Tara Fox Hall's writing career began in the pages of a small print magazine, Catnip Blossoms!, that a friend, Harald Moore, put out to promote his catnip farm in Johnsonville, New York. One short nonfiction article followed another, detailing her adventures saving wildlife, her experiences living on an acreage, and more than a few humorous recountings detailing the antics of her wacky pets.
Written to delight, fascinate, and move readers, her simple but enchanting stories of country life quickly found a following. Tara kept publishing stories for the next five years, even as the name of the magazine changed to Meanwhile and then to On the River when the catnip farm went out of business and Harald moved with his family to a new home near a river.
These previously published stories are collected here for the first time with new added content in the hopes of bringing a little more hope and inspiration into everyday life.
Would you listen to Deep Breaths again? Why?
I have long been a fan of Tara Fox Hall’s fiction so I was quite keen to try her only (as far as I know) non-fiction work.
This is a very moving and often humorous collection of short articles about her life on the farm and her many acts of animal rescue.
Beautifully written, as I would expect from Ms Hall.
A delightful, charming book. Highly recommended.
Since I wrote this, I downloaded the audio book and I would like to say how much I enjoyed Deborah Green’s sympathetic reading of the narrative.
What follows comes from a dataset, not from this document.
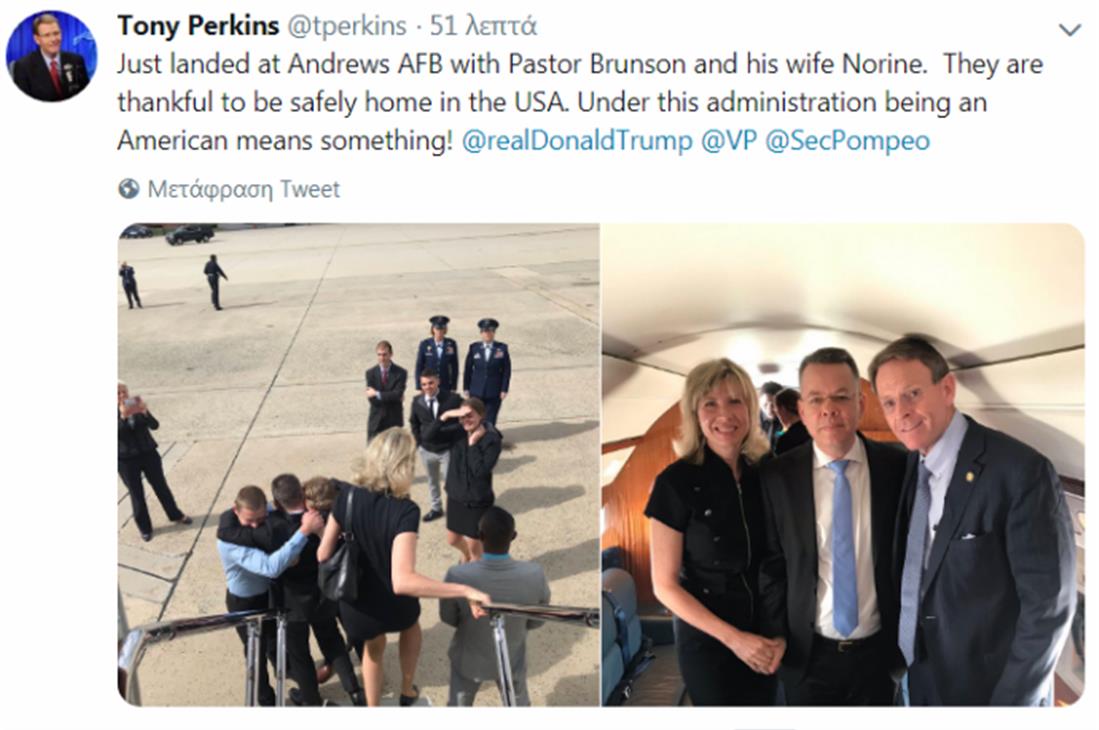Image resolution: width=1099 pixels, height=730 pixels.
Task: Open the tweet options chevron menu
Action: [x=1069, y=29]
It was, if anything, even more moving to listen to the words.
What was one of the most memorable moments of Deep Breaths?
That's a hard one. Maybe the butterflies that got caught on the windows.
What about Deborah Green’s performance did you like?
She speaks clearly without sounding like an automaton.
Did you have an extreme reaction to this book? Did it make you laugh or cry?
I both laughed and cried whilst reading this book.
Any additional comments?
If I were Audible I would not insist on such a detailed review. It will definitely put people off.